Some of you may be thinking, great - what does this have to do with being an IDer? While there may not be a direct link between instructional design and the StrengthsFinder assessment, I see an opportunity to evaluate myself based on this report and what I bring to the table as an instructional designer. A print out of my report is below:
I wanted to focus on my top three this week.
"People who are especially talented in the Learner theme have a great desire to learn and want to continuously improve. In particular, the process of learning, rather than the outcome, excites them" (Gallup, 2012).
Obviously, as an instructional designer one wants to be learning the newest techniques and technologies that are out there. In addition, I find myself looking at basic learning theories and how to apply them into my course and other designs. This strength did not surprise me as I often find myself divulged in projects where I am testing myself and learning new ideas, thoughts, and processes along the way.
"People who are especially talented in the Arranger theme can organize, but they also have a flexibility that complements this ability. They like to figure out how all of the pieces and resources can be arranged for maximum productivity" (Gallup, 2012).
I actually love this about me. I've held positions in the past (my ID position included) where there are big puzzle pieces that need to be moved around in order to solve the problem. I feel this is especially important when you are in an ID role. Why? I think some IDers want to utilize all of the technologies and ideas that are out there and implement them in their designs. I disagree with this. Although a technology is out there, it does not necessarily meet the needs of the audience. One needs to carefully select the *best* methods and apply them. Not just using technologies for the sake of using them...
"People who are especially talented in the Context theme enjoy thinking about the past. They understand the present by researching its history" (Gallup, 2012).
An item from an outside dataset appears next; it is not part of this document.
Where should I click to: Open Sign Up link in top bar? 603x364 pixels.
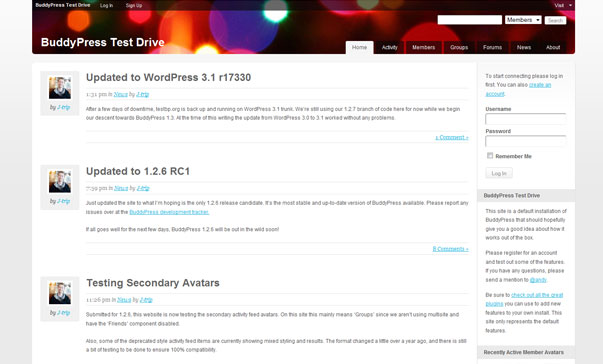tap(134, 5)
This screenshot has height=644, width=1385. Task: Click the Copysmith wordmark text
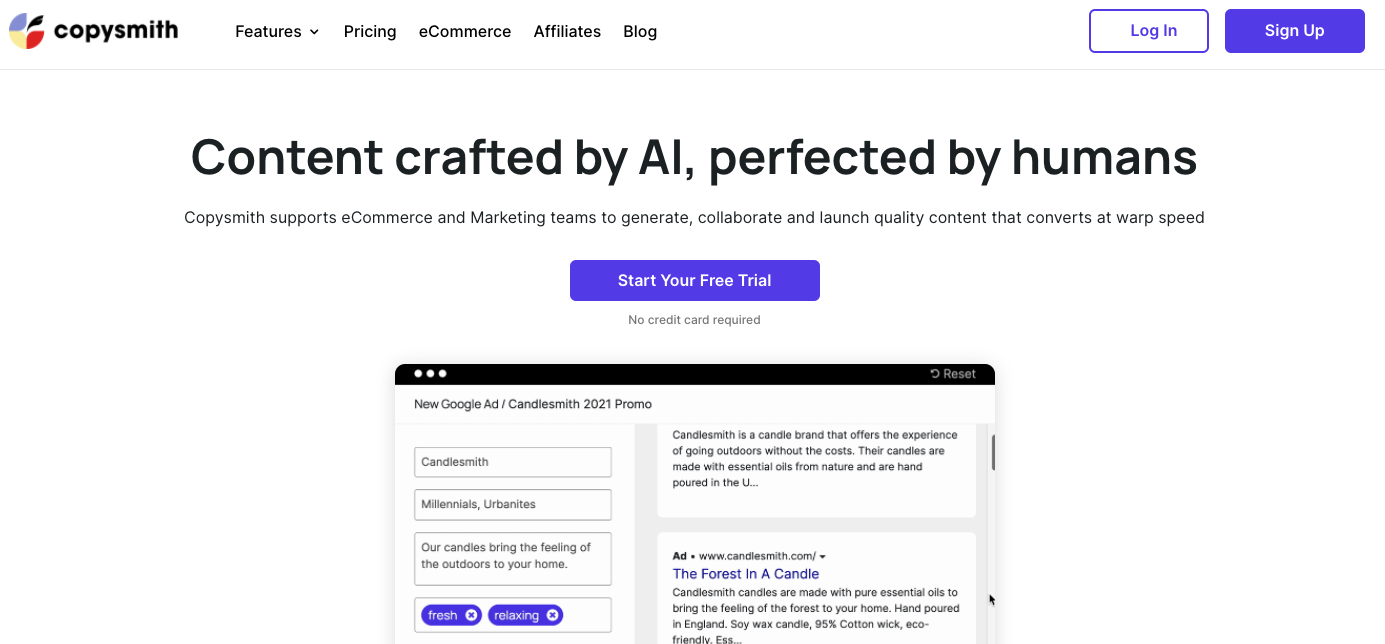[116, 31]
Here's where I got thrown for a loop. As I read the description, I found myself questioning my ability to be a great IDer. Why? How can an instructional designer be great without being innovative? After I read more of the description, I found comfort in knowing ranking high in the Context theme is a great thing. "Driven by your talents, you might ask lots of questions when you are meeting someone for the first time. Your curiosity and interest in someone's past occasional helps you put your relationship with the person into a framework that makes sense" (Gallup, 2012). As I read this line, it all made sense. When I meet with SMEs, my meetings are long, intensive, and I ask a lot (I mean A LOT) of questions. Knowing their past and their viewpoints (what's important to them) helps me determine the best route when designing pieces of instruction for them.
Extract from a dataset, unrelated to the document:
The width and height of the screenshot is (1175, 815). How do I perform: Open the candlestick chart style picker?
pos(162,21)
My biggest takeaway from this training was to focus on what I'm good at - my strengths. Not to focus on what I'm weak at. Not because I can't improve my weaknesses, but because I can move forward more easily knowing what works for me. This training helped me determine the best methods for me so that I can recognize that others may work differently, and how we together as a team can work moving forward.
I highly recommend others taking a look at the Gallup's StrengthsFinder assessement and figuring out what type of person you are!